Supplied records below:
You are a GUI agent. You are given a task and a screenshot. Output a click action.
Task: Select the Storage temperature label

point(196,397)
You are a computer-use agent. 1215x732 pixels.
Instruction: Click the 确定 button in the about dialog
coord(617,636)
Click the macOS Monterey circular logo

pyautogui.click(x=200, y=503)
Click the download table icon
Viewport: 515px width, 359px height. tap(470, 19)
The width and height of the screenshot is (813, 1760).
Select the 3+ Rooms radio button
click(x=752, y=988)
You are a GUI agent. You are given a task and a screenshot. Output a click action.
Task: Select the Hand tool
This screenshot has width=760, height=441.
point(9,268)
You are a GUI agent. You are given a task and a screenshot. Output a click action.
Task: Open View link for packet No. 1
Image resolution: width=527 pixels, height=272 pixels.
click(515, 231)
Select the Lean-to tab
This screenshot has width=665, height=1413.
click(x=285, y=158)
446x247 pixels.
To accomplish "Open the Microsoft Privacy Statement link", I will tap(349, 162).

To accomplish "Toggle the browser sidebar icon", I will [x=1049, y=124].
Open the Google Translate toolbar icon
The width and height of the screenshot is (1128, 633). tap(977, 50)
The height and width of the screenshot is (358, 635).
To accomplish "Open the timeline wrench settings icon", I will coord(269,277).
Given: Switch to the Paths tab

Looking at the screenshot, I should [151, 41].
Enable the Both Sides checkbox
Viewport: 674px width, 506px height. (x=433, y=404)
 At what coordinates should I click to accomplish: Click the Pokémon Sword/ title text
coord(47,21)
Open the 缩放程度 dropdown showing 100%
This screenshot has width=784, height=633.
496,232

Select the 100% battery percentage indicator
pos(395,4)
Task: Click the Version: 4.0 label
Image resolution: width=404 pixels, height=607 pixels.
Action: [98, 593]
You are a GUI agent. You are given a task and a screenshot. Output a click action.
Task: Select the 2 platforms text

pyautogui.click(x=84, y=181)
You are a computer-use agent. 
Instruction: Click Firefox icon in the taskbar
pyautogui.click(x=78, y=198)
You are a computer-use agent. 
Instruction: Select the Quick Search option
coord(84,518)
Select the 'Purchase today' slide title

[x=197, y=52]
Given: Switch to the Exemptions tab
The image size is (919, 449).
End of Supplied records.
> Task description
Could you tally the lines of the listing above that contain the word "link"? Give the number by itself.

> Result for this exercise
2